おろしや国酔夢譚
よーし、ゴールデンウィークは井上靖の未読本を読むぞ~と思って『おろしや国酔夢譚』『後白河院』『氷壁』の3冊頑張りました。あらためて大作家の筆力とバリエーションに魅了されました。
鎖国が続く江戸末期、伊勢の船頭 大黒屋光太夫の乗る船は暴風雨によって遭難、8か月後にアリューシャン列島のアムチトカ島に漂着する。原住民とロシアの毛皮商人らに発見されて、命を永らえるが、17人いた仲間は寒さや飢え、病気が原因で次々に亡くなっていく。
ロシアの力を借りて帰国すべく、生き残りたちはオホーツク、ヤクーツク、イルクーツクと極寒の中を決死の移動をする。バタバタ倒れる仲間たち。しかし努力の甲斐あって学者ラックスマンら有力者の助力で首都へ到達し、女王エカチョリーナ2世に謁見、帰国の許可をもらう。

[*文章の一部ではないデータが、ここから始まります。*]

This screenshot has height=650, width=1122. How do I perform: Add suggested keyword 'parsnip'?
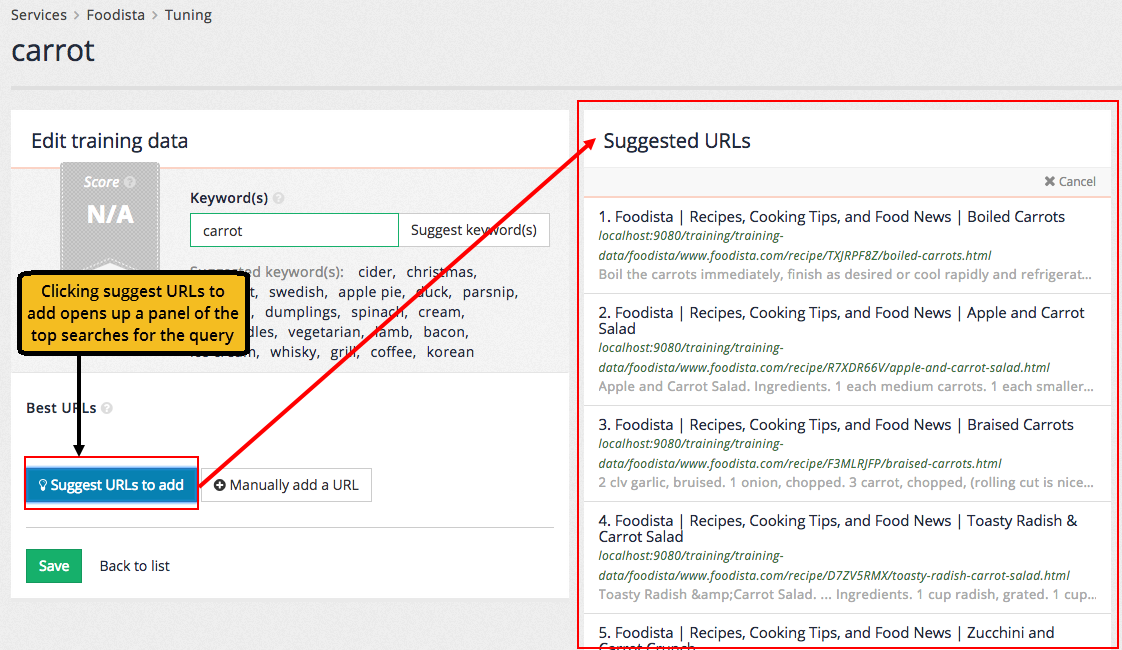click(x=489, y=292)
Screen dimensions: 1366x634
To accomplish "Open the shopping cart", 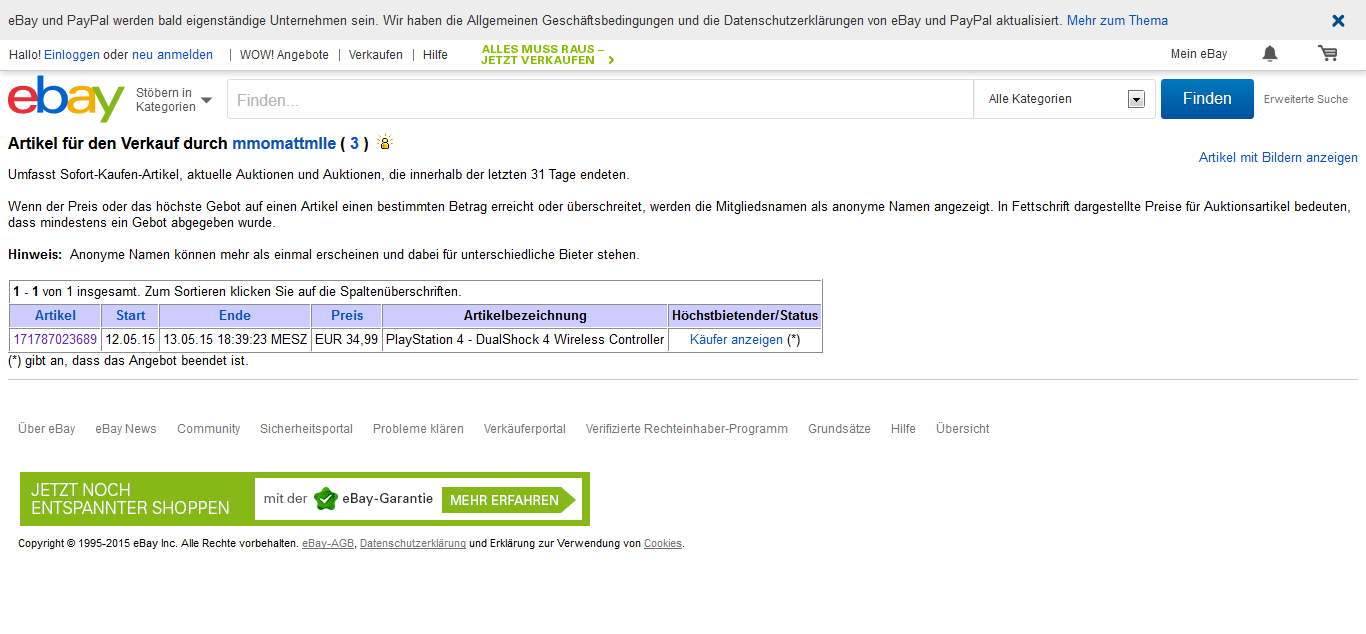I will 1327,54.
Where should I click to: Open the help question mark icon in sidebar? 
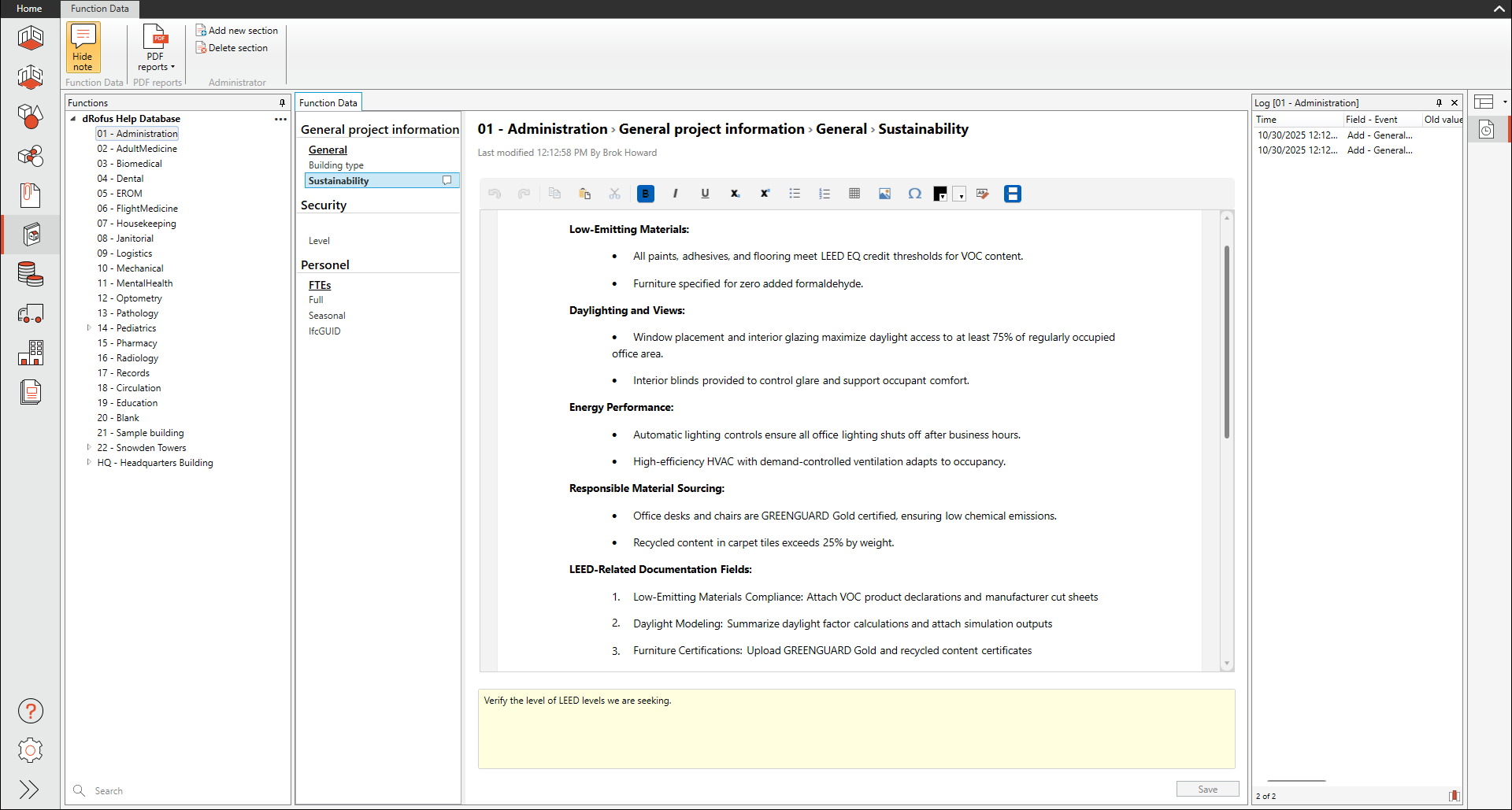pos(31,711)
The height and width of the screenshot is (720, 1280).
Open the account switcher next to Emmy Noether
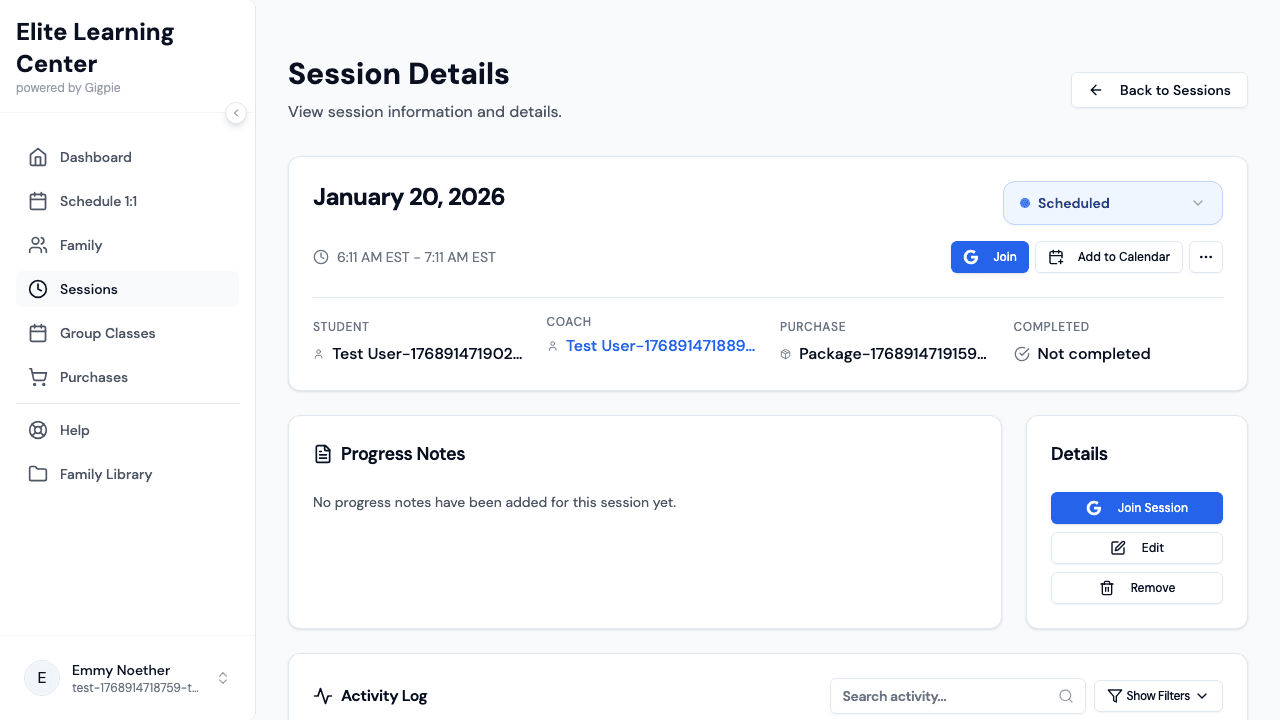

漂流から10年。帰国寸前にも仲間を失い、なんとか生きて帰国することができたのは、光太夫と磯吉のたったふたりだけだった。しかも彼らは鎖国国家の当時の日本では罪人に準ずる扱いを受けその後も長期間、幽閉状態だったといわれる。
「俺たちは、な、磯吉、いま流刑地に居るんだ。そう思えばいい。長いこと方々さまよい歩き、やっとのことで流刑地に辿り着いた。そう思えばいい。な、そうだろう。流刑地に着いた以上、もう何も考えてはいけない。ロシアのことは考えまいぞ、考えまいぞ。」という光太夫。望郷の念の罠。光太夫はロシアにとどまり通訳学校の教師として生きたほうが、ずっと幸せだったのではないかとさえ思える故郷の日本の対応。
今いる場所を故郷と思って生きることができるのが真の国際人ということなのかもしれない。我々日本人のメンタリティというのもいまだ大して変わってはおらず、海外に出ても、いずれは凱旋、故郷に錦を飾る式の思いを抱く人が多い。根底の価値観が変わらない。これが日本人の海外進出のうまくいかない原因であるのだったりして。
大黒屋光太夫の漂流は究極的なノマドライフだ。ノマドがノマドのまま生きることができることの難しさと可能性を描いた大作。